= A Way You'll Never Be =

Short story by Ernest Hemingway

"A Way You'll Never Be" is a 1933 short story by Ernest Hemingway, published by Charles Scribner in the short story collection Winner Take Nothing. It features the character Nick Adams as he recovers from a traumatic head wound.

==Synopsis==
Nick Adams has been wounded in Italy during World War I and is suffering from shell-shock, or post-traumatic stress syndrome. He is plagued by nightmares, in which he sees the eyes of an Austrian soldier shooting at him, a yellow house, and a river. Nick's friend, the Italian Captain Paravicini, believes that Nick's head wound should have been trepanned; he worries about Nick's bouts of "craziness." One hot summer day, Nick bicycles from the village of Fornaci to Captain Paravicini's encampment. He sees many bloated corpses and scattered pieces of paper. When Nick reaches camp, an Italian second lieutenant questions Nick's identification papers before Paravicini intervenes and coaxes Nick to lie down and rest before he returns to Fornaci.

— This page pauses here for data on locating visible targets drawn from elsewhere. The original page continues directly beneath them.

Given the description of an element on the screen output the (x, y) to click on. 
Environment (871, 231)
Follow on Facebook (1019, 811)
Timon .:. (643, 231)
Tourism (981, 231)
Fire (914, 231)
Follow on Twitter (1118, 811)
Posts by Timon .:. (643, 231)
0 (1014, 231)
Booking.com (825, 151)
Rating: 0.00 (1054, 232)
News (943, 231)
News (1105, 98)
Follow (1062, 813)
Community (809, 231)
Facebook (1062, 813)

He shows concern about Nick's mental state. After lying down and dreaming, Nick leaves Paravicini's encampment and goes to find his bike.

== Reception ==
Hemingway listed "A Way You'll Never Be" as one of his seven favorite of his short stories, but the collection Winner Take Nothing received generally negative reviews from contemporary critics and the short story itself was largely ignored. The short story was published in 1933.